データ型のサイズおよび整列は、コンパイラのオプションとプラットフォーム、および変数の宣言方法に依存します。COMMON ブロック内のデフォルトの最大の整列は、4 バイトの境界整列です。
デフォルトのデータ整列および記憶領域の割り当ては、-aligncommon、 -f、-dalign、-dbl_align_all、-xmemalign、および -xtypemap などの特別なオプションを指定してコンパイルすることにより、変更できます。このマニュアルは、これらのオプションが有効でないものとして記述されています。
いくつかのプラットフォームにおける特殊ケースのデータ型および整列については、『Fortran プログラミングガイド』に追加の説明があります。
デフォルトのサイズおよび整列を次の表にまとめます (データ型のその他の点およびオプションは考慮していません)。
表 4–3 デフォルトのデータサイズおよび整列 (バイト)
Fortran のデータ型 |
サイズ |
デフォルトの整列 |
COMMON 内の整列 |
---|---|---|---|
BYTE X CHARACTER X CHARACTER*n X |
1 1 n |
1 1 1 |
1 1 1 |
COMPLEX X COMPLEX*8 X DOUBLE COMPLEX X COMPLEX*16 X COMPLEX*32 X |
8 8 16 16 32 |
4 4 8 8 8/16 |
4 4 4 4 4 |
DOUBLE PRECISION X REAL X REAL*4 X REAL*8 X REAL*16 X |
8 4 4 8 16 |
8 4 4 8 8/16 |
4 4 4 4 4 |
INTEGER X INTEGER*2 X INTEGER*4 X INTEGER*8 X |
4 2 4 8 |
4 2 4 8 |
4 2 4 4 |
LOGICAL X LOGICAL*1 X LOGICAL*2 X LOGICAL*4 X LOGICAL*8 X |
4 1 2 4 8 |
4 1 2 4 8 |
4 1 2 4 4 |
次の点に注意してください。
REAL*16 および COMPLEX*32: 64 ビット環境 (-m64 を指定してコンパイル) では、デフォルトの整列は、表で 8/16 と示されるように、8 バイトではなく 16 バイト境界整列になります。このデータ型は、4 倍精度とも呼ばれます。

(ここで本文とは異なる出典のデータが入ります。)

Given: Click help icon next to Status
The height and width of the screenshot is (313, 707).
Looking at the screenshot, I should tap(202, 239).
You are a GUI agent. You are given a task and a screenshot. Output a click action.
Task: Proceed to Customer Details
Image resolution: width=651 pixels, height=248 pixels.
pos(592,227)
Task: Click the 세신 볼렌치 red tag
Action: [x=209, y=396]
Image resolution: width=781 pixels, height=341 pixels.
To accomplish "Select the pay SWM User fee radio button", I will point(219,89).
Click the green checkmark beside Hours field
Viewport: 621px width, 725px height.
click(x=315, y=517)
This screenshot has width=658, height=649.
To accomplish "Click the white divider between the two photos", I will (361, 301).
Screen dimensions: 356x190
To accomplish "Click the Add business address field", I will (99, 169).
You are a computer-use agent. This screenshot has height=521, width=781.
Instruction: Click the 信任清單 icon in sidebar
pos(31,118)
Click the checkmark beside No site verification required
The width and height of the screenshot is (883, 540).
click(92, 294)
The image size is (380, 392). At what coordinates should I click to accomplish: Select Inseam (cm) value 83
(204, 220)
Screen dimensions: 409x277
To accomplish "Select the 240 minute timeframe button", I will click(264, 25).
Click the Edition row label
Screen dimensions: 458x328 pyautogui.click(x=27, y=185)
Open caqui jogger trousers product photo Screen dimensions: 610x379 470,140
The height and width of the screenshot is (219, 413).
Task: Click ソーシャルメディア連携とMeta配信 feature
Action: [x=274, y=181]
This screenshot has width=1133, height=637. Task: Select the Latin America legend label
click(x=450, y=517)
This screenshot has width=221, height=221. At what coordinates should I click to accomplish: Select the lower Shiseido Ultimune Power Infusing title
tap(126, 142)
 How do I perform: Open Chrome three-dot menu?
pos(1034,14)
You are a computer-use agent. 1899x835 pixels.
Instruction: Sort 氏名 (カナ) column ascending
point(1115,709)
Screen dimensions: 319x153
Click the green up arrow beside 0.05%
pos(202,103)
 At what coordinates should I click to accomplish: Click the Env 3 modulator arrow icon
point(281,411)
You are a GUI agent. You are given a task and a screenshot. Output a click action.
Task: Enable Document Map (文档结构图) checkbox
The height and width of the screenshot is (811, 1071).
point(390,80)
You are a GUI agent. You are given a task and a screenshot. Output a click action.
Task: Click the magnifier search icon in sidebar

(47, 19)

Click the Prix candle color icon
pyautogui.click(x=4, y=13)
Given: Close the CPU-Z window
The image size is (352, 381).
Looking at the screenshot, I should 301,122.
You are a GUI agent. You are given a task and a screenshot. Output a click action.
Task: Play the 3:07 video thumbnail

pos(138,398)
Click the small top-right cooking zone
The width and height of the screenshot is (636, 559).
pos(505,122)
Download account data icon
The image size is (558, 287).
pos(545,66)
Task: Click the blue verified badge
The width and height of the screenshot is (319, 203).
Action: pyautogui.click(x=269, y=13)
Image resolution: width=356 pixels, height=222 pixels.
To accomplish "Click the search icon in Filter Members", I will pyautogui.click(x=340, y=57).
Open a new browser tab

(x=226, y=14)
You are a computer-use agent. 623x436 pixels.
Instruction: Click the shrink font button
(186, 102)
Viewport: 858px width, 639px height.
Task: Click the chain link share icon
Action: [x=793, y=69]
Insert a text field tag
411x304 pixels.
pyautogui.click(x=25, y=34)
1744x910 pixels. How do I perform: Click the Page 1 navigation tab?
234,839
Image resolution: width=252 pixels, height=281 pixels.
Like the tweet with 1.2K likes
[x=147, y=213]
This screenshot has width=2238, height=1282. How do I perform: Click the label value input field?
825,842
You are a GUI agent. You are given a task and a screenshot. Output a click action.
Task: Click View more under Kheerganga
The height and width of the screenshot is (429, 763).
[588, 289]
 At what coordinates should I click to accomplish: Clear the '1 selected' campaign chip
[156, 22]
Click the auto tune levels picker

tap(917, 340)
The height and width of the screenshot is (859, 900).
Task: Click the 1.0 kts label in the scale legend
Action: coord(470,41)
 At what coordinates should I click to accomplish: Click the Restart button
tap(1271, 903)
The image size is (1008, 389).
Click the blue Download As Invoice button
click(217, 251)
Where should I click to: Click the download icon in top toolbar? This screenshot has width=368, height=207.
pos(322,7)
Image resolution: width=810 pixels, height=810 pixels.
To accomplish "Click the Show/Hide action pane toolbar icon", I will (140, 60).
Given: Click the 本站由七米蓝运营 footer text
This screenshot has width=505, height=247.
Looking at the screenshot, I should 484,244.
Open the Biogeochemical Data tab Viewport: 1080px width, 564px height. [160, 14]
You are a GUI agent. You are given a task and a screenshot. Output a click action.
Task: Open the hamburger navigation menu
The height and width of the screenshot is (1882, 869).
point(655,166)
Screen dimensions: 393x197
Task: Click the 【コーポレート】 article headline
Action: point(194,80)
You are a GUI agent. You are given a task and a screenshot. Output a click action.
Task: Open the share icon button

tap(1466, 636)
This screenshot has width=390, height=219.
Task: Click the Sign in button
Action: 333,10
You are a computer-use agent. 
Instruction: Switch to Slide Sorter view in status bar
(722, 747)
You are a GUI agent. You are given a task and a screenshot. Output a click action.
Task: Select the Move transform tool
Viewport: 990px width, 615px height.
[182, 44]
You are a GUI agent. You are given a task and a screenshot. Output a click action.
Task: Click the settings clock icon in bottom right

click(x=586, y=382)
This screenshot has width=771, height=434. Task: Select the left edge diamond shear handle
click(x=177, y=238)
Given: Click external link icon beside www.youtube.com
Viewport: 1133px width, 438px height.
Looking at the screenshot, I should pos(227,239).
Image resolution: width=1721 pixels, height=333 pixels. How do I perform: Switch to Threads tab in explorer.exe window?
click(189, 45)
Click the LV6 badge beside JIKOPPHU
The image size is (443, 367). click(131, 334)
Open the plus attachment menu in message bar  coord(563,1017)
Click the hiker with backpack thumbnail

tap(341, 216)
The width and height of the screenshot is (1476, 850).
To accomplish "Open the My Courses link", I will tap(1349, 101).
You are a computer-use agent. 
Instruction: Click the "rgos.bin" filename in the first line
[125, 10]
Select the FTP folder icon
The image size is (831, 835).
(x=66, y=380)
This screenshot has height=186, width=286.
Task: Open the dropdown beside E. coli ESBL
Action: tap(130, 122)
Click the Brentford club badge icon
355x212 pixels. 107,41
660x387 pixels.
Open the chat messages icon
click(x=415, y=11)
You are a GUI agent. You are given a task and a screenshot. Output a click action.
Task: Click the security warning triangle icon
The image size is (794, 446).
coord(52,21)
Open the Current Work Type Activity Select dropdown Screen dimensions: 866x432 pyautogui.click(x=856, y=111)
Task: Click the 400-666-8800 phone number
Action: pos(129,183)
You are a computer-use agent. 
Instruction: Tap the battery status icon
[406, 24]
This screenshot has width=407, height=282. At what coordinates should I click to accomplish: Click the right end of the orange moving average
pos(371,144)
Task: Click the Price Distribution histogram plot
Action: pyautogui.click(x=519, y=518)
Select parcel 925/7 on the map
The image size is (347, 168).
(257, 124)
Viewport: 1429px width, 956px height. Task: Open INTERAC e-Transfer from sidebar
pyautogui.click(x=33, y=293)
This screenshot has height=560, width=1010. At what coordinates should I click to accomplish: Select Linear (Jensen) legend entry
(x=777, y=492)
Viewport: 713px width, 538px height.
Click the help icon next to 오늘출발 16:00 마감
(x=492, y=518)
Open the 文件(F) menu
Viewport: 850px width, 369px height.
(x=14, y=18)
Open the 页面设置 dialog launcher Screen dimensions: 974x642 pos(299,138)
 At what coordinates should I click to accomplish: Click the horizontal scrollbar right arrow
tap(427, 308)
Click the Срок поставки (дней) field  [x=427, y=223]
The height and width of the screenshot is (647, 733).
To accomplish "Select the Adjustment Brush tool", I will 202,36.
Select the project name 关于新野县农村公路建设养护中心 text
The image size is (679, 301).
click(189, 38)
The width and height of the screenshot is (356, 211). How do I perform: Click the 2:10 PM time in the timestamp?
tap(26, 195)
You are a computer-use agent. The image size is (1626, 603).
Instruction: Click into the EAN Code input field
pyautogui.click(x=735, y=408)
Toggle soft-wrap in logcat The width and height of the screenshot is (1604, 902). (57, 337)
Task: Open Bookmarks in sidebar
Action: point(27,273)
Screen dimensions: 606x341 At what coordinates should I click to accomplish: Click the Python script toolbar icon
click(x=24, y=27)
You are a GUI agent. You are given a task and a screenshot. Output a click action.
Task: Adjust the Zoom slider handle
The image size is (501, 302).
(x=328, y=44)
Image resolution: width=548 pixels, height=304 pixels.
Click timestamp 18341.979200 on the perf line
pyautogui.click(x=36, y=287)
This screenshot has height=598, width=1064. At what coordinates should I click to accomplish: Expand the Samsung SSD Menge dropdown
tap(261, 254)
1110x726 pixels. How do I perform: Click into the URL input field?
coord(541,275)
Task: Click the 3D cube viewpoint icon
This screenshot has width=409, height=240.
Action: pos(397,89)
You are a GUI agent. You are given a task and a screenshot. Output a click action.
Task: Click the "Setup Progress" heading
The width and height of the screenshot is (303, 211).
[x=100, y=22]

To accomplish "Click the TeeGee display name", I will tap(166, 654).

配列および構造体は、その要素または欄に従って整列します。配列は、配列要素と同じように整列します。構造体は、もっとも広い整列で整列する欄と同じように整列します。
オプション -f または -dalign は、8、16、または 32 バイトのデータすべてを、強制的に 8 バイト境界で整列させます。オプション -dbl_align_all の場合は、すべてのデータが 8 バイト境界で整列します。これらのオプションを使用するプログラムには、移植性がない場合があります。